Copy out the records verbatim, starting with the line that contains "The width and height of the screenshot is (672, 675)." and continuing through the final line of the records.
· · ·
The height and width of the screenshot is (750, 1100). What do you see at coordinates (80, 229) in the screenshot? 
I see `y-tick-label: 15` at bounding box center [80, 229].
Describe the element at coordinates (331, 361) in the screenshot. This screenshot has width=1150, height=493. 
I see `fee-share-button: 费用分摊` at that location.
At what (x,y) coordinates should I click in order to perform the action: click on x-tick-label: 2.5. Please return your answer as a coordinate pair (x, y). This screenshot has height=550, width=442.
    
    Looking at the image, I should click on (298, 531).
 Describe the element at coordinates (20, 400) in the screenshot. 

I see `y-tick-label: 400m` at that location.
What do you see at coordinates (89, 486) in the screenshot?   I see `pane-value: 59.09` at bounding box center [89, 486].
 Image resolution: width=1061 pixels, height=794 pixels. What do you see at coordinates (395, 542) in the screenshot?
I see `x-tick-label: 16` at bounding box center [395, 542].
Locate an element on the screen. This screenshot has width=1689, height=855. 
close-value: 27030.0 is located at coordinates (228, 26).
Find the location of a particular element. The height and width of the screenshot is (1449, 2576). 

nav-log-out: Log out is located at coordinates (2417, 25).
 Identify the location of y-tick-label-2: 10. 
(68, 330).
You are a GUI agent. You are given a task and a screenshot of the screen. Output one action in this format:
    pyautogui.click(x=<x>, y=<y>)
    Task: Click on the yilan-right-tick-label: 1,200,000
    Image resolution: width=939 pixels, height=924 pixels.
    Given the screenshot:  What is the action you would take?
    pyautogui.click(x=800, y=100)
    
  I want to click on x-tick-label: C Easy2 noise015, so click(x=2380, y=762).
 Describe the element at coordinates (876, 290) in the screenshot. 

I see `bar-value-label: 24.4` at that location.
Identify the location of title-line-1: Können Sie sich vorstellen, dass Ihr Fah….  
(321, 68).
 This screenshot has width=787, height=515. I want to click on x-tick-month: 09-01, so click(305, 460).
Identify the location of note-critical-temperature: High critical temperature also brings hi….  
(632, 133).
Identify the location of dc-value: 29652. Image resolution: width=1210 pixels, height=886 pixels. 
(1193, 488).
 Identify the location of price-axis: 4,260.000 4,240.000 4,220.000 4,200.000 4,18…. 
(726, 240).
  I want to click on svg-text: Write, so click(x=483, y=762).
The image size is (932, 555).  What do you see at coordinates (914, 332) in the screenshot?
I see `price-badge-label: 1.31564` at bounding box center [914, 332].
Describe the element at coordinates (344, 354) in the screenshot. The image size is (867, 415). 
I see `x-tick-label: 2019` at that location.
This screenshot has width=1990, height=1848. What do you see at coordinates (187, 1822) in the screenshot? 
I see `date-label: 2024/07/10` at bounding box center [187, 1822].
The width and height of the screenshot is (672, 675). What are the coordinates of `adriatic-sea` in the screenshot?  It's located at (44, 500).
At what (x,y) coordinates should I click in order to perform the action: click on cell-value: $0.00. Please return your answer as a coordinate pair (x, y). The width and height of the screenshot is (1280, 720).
· · ·
#### [Response area]
The width and height of the screenshot is (672, 675). What are the coordinates of `adriatic-sea` in the screenshot?  It's located at (44, 500).
At what (x,y) coordinates should I click in order to perform the action: click on cell-value: $0.00. Please return your answer as a coordinate pair (x, y). The width and height of the screenshot is (1280, 720).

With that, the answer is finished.